_TO DO_: Please retype, word for word, the data below between the line holding "680x497 pixels. At" and the line holding "tap(350, 160)", inclusive. Leave the pictures out of your answer.

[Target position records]
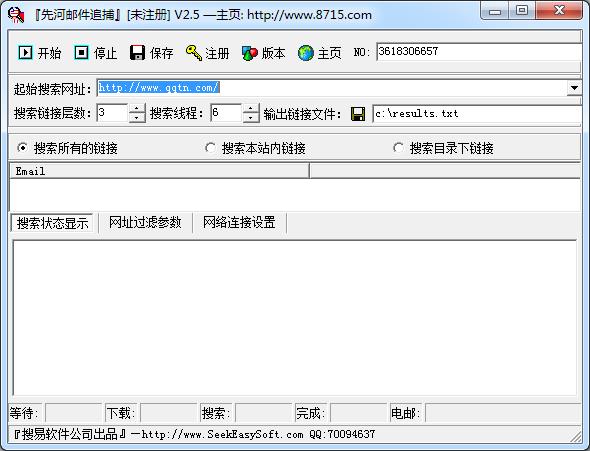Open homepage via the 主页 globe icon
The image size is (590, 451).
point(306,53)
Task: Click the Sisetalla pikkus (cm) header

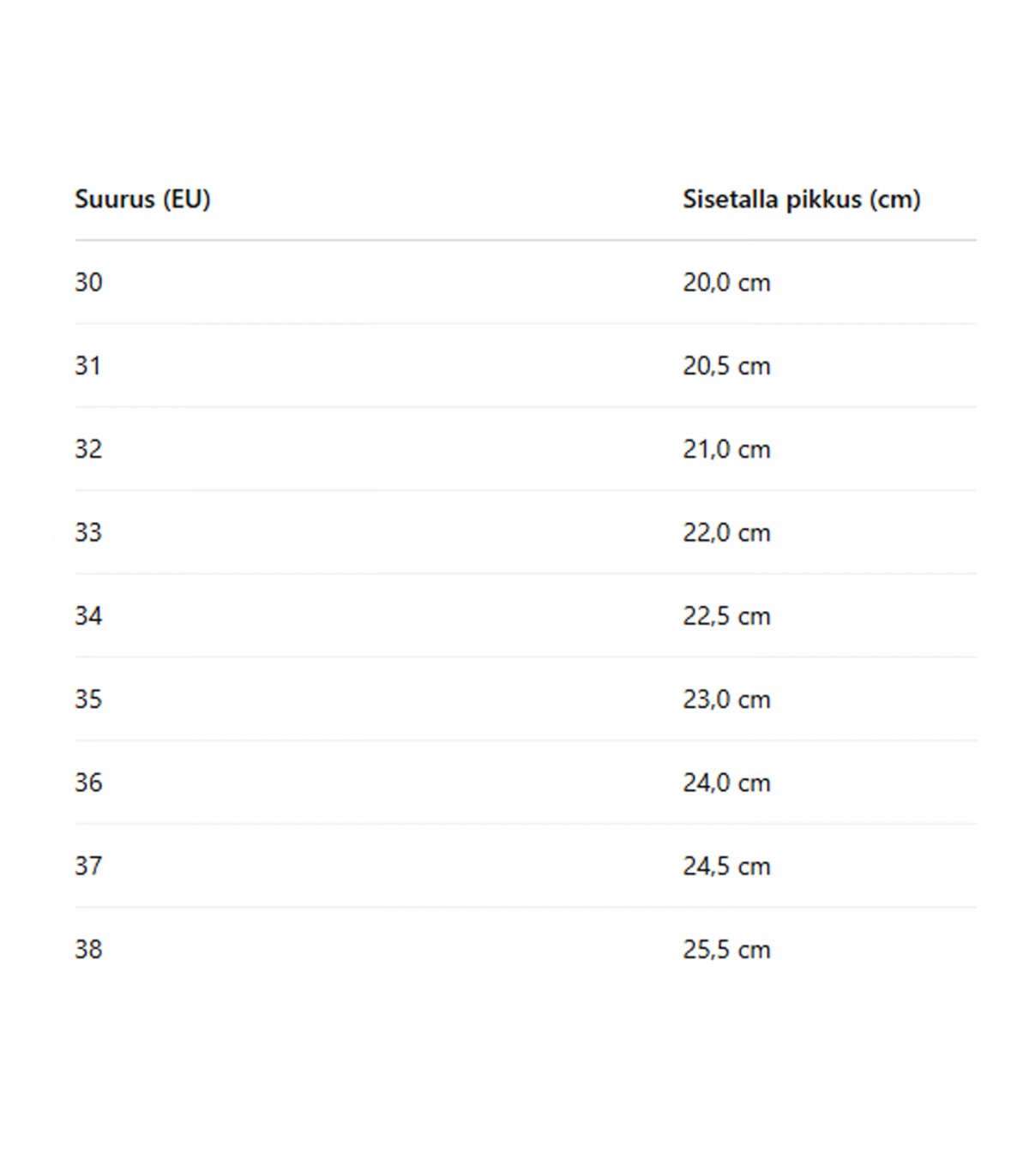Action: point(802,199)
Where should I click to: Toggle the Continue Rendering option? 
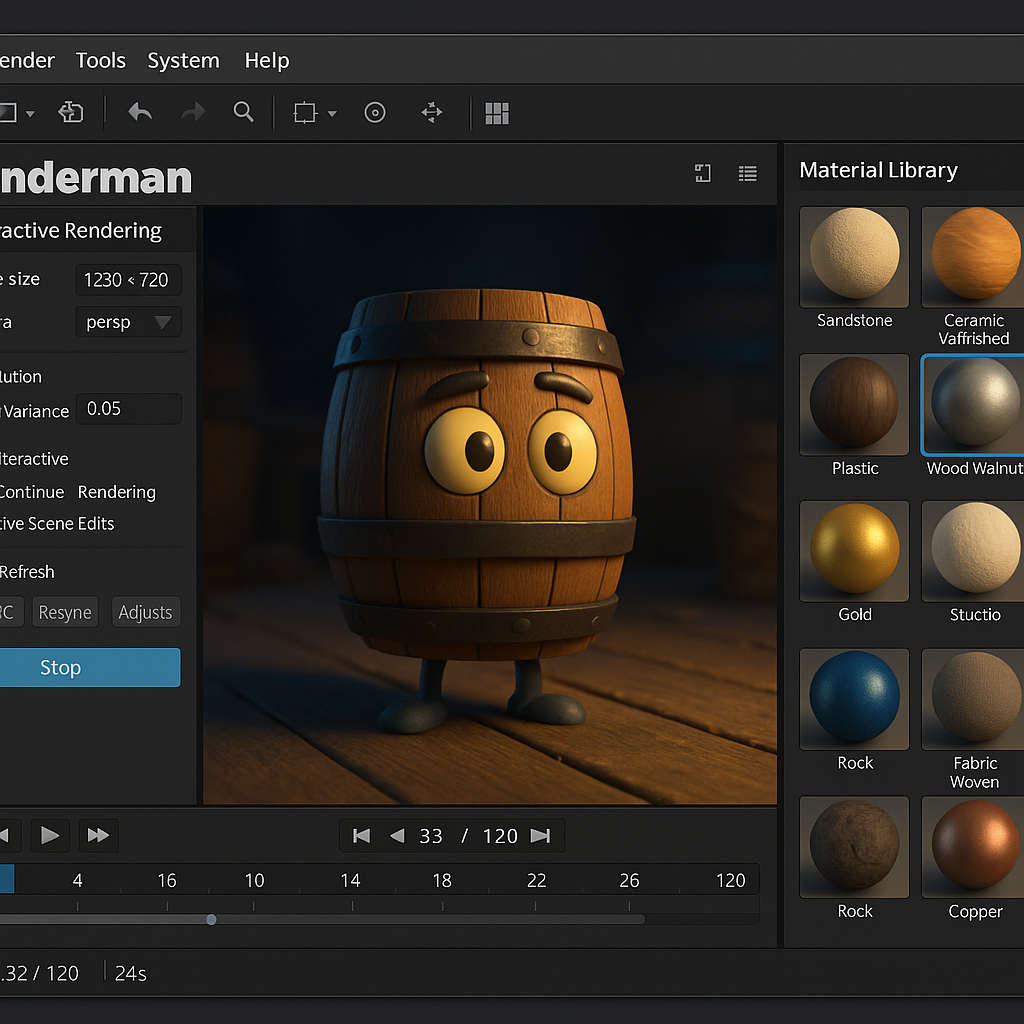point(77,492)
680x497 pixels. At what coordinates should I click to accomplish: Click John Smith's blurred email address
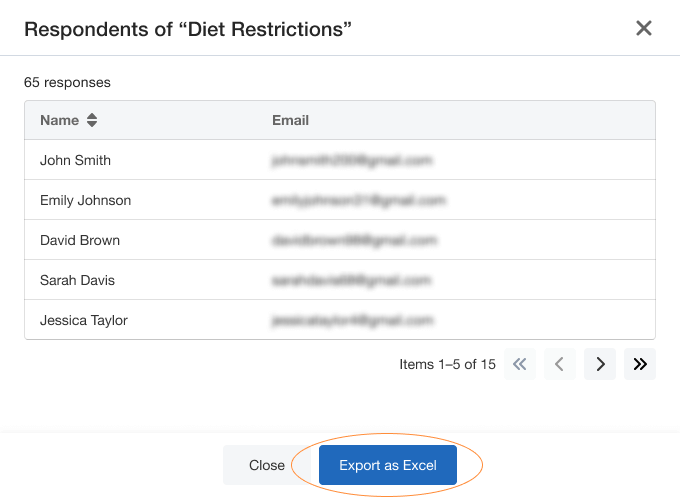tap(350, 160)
==
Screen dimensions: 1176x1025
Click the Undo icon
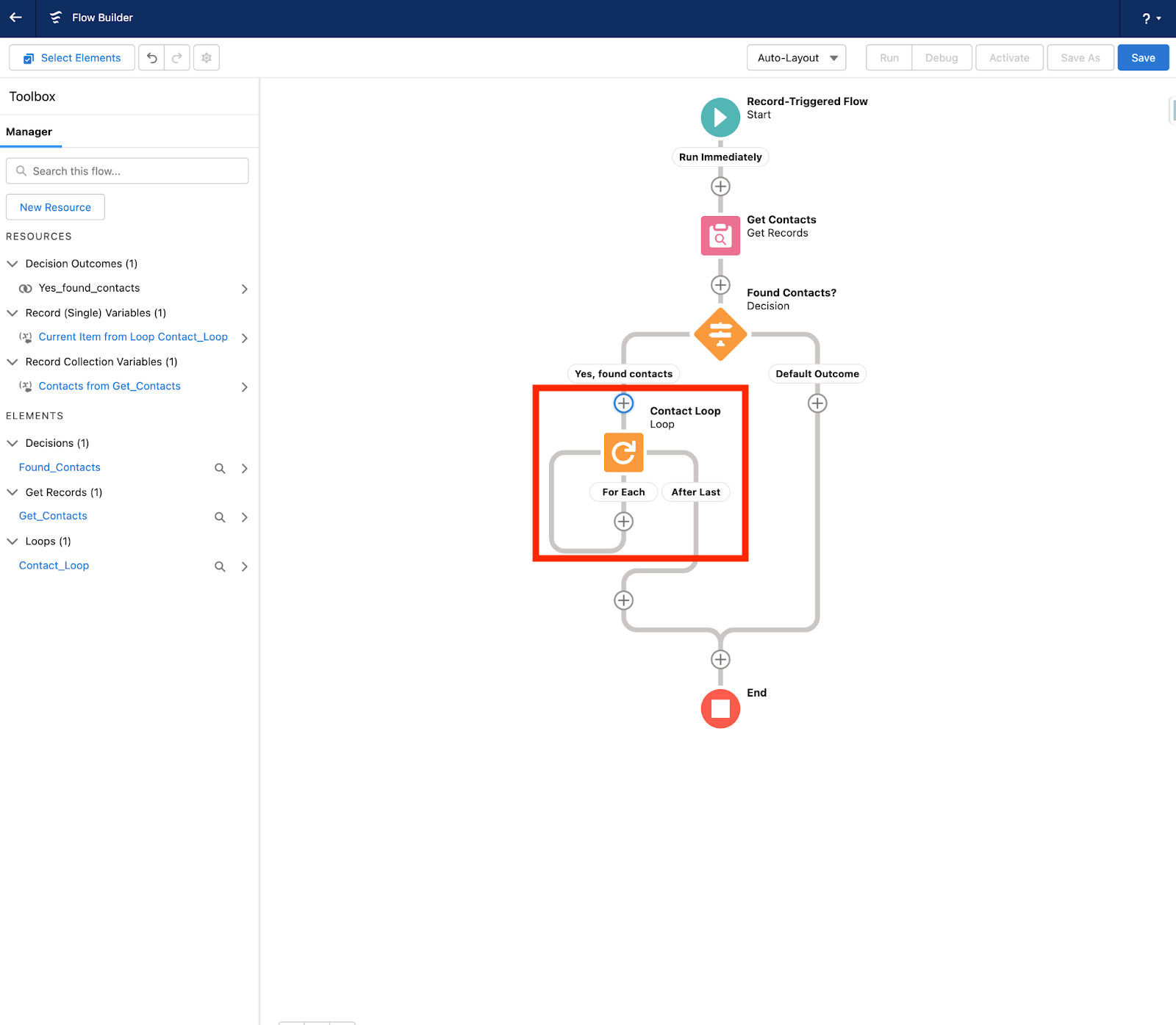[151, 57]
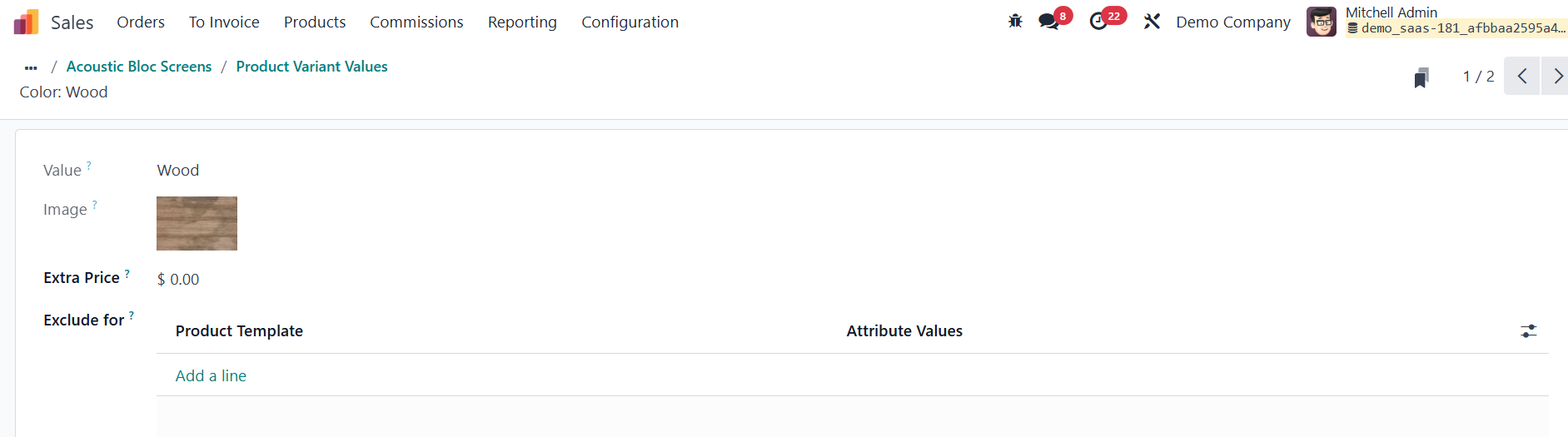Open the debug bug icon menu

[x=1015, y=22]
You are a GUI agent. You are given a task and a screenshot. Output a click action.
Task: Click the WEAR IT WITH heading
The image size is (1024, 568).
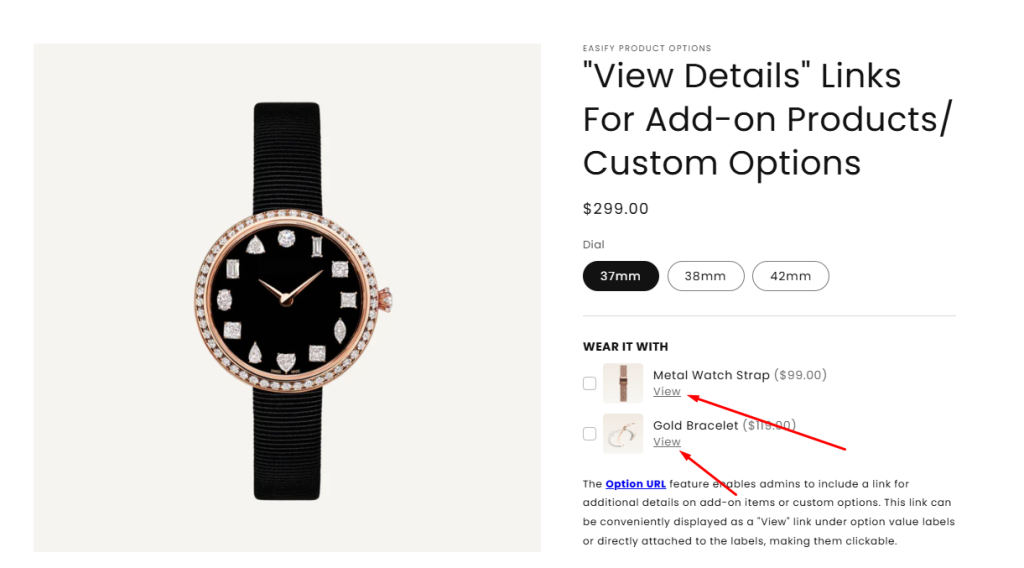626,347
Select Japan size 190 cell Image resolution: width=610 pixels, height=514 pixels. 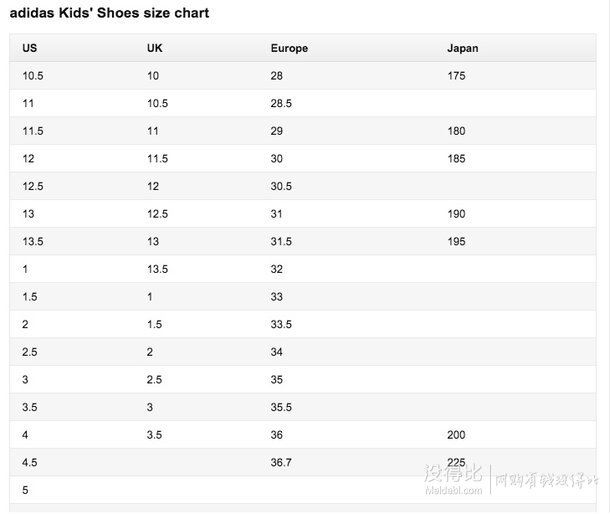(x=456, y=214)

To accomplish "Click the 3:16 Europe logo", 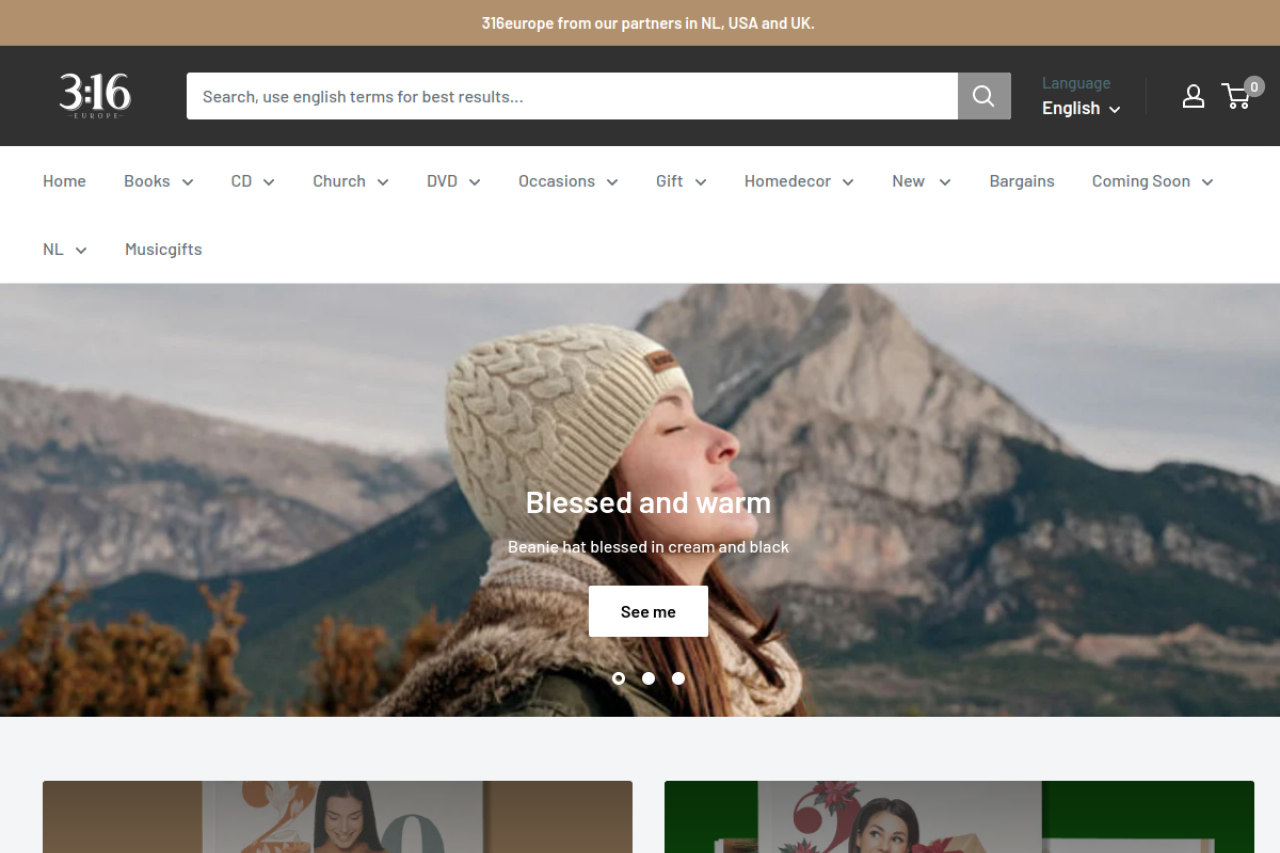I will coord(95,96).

_EXERCISE OUTPUT_:
680x497 pixels. At what coordinates should I click to accomplish: Click John Smith's blurred email address
tap(350, 160)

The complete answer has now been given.